Synergy Research Group’s detailed review of enterprise IT markets over the last ten years shows that annual SaaS revenues now exceed $100 billion, having grown by an average 39% per year. By contrast, during this period revenues from on-premise, perpetual license software have grown by an average of just 4% per year. The total enterprise software market was approaching $450 billion in 2019 and SaaS share of the total was 23%, having grown from less than 2% in 2009. The trends are well demonstrated by Microsoft, which has been the very clear software market leader throughout the decade. While its total software revenues have doubled over the ten-year period to over $100 billion, its SaaS revenues have grown from zero to over $20 billion
Based on actual spending in Q1-Q3 and its forecast for Q4, Synergy projects that the 2019 worldwide market for enterprise software will be over $445 billion with the SaaS share of that being $101 billion. While SaaS has made an impact across all major software application areas, the largest SaaS segments are collaboration, CRM and HCM, with collaboration and HCM having the highest growth rates. While ERP is one of the larger segments in the enterprise software market, SaaS is still relatively under-penetrated in that segment.

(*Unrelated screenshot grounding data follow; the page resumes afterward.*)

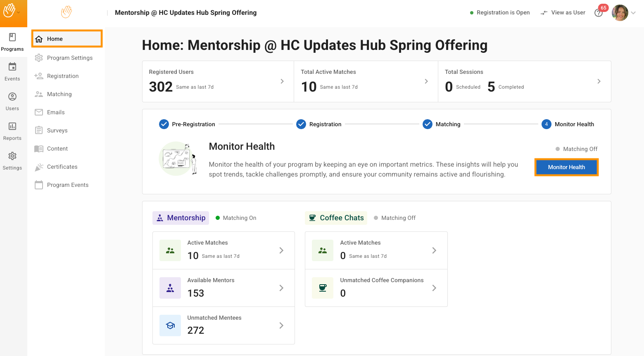Go to the Users section icon
This screenshot has height=356, width=644.
click(12, 97)
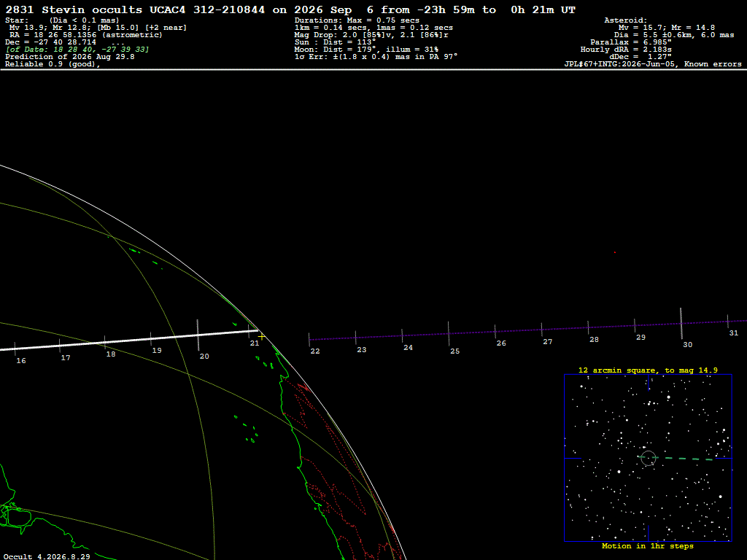Select the star finder chart thumbnail
Screen dimensions: 747x560
click(x=648, y=458)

“Buying SaaS versions of software has become ever more attractive to enterprises throughout the last decade, thanks to dramatic improvements in hosting capabilities, more flexible economics and increased comfort in moving to a cloud-based operational model,” said John Dinsdale, a Chief Analyst at Synergy Research Group. “The entrance into the market of new born-in-the-cloud software vendors has also provided a major boost to the SaaS market. In the early days Salesforce was very much the poster child for SaaS, but over the last ten years we’ve also seen many new SaaS vendors enter the market, including Workday, Zendesk, ServiceNow, Atlassian, Splunk, Cloudera, Carbonite and Tableau. These new entrants have caused the traditional software vendors to push SaaS more strongly than they might otherwise have done.”